The San Diego Supercomputer Center (SDSC) at the University of California, San Diego, today announced plans for a community-based effort to create the BigData Top100 List, the first global ranking of its kind for systems designed for big data applications.
The BigData Top100 List will rank systems according to their performance on an application-level workload specification, while also reporting on system efficiencies in terms of price/performance. As an application-level benchmark, the list will complement other rankings of high-performance computing (HPC) systems, such as the Top500 and Graph500.
The National Science Foundation (NSF) has defined big data as “large, diverse, complex, longitudinal, and/or distributed data sets generated from instruments, sensors, Internet transactions, email, video, click streams, and/or all other digital sources available today and in the future.”

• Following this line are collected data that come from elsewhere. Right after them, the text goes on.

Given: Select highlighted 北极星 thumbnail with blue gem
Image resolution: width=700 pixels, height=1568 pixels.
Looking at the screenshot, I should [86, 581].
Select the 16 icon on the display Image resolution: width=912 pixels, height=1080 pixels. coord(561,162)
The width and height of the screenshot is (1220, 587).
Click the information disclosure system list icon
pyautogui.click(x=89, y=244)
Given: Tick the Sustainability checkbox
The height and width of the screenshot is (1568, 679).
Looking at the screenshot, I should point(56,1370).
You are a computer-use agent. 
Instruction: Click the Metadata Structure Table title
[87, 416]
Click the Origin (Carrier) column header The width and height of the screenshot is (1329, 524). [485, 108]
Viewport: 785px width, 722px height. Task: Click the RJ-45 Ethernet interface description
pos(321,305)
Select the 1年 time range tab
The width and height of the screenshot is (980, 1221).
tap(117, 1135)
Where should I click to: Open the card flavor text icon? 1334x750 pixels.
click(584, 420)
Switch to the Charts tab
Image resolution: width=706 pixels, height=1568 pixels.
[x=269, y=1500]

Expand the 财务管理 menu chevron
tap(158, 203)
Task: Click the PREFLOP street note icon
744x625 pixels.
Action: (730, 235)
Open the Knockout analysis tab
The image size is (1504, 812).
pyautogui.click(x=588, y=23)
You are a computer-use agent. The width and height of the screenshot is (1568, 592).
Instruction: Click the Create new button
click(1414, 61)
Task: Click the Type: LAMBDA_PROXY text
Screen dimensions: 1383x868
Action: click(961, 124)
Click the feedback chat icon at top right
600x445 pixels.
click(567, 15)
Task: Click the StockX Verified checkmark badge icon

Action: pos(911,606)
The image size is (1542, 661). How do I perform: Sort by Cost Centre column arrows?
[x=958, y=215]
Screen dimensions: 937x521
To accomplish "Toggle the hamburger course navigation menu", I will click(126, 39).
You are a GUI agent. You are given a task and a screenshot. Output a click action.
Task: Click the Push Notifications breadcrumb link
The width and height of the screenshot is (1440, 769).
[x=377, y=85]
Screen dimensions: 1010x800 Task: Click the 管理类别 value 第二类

The BigData Top100 List initiative was announced at the O’Reilly Strata Conference in Santa Clara, California this week in a joint presentation by Baru and Milind Bhandarkar, Chief Scientist, Greenplum, a division of EMC and an industry sponsor of the CLDS. Baru and Bhandarkar are members of the initial BigData Top100 List steering group, which also includes Dhruba Borthakur (Facebook), Eyal Gutkind (Mellanox), Jian Li (IBM), Raghunath Nambiar (Cisco), Ken Osterberg (Seagate), Scott Pearson (Brocade), Meikel Poess (Oracle), Tilmann Rabl (University of Toronto), Richard Treadway (NetApp), and Jerry Zhao (Google).
A comprehensive article outlining the introduction of the new list and describing the benchmarking initiative was published in the March 2013 inaugural issue of the quarterly journal Big Data.
“The creation of a new journal focused solely on big data underscores the importance of this trend across all applications domains, in science as well as business,” said Bhandarkar. “The benchmarking effort is a pioneering activity in big data, and creating such a benchmark is a vital step toward fostering competition and innovation in the field.”
In addition, an online competition for refining the benchmark dataset and benchmark workload will be announced shortly on kaggle.com, a leading platform for predictive modeling competitions.
“We were excited when SDSC approached us with the idea of benchmarking data systems,” said Will Cukierski, who co-leads development of public competitions for Kaggle. “Competitions reward objective merit, and merit is what ought to matter as this industry matures.”
“The existence of such benchmarks enables healthy competition among technology and solution providers, resulting eventually in product improvements and evolution of new technologies,” added Baru.